The script handling the form submission may be able to handle it with
the extra characters as well, but why should it?

And as I implied earlier, any form-to-email system that relies on the
recipient being given in a hidden field is badly coded in the first
place. Does the script on the server check to see whether anyone has
tampered with the data and substituted a different address there? Does
it allow mailing to any domain? In other words is this is a gift horse
to spammers?

along with the webmail thingy.

Now you've totally lost me.

Very frustrating, but who can argue with OCR

Um, you can if you want to.

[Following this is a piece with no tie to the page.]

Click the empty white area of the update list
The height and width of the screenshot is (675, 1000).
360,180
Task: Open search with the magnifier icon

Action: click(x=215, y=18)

But without seeing the syllabus, course
notes, the exam in question and your students' complete answers I
can't really say whether you'd be arguing from a correct or incorrect
position.

Steve

 

[Rebekha Ljoekelsoey]

Thanks for your considerable help
">

 

[Toby Inkster]

many thanks for the answer, I am having terrible problems with an examining
board who insist that the form will NOT work with the mailto included

The form will work. The server-side script may or may not be able to
handle the input -- but without seeing the documentation, or source code
for the server side script, this is impossible to judge.

If OCR didn't provide source code or documentation for this particular
script, either in the exam or syllabus, then the question is unanswerable.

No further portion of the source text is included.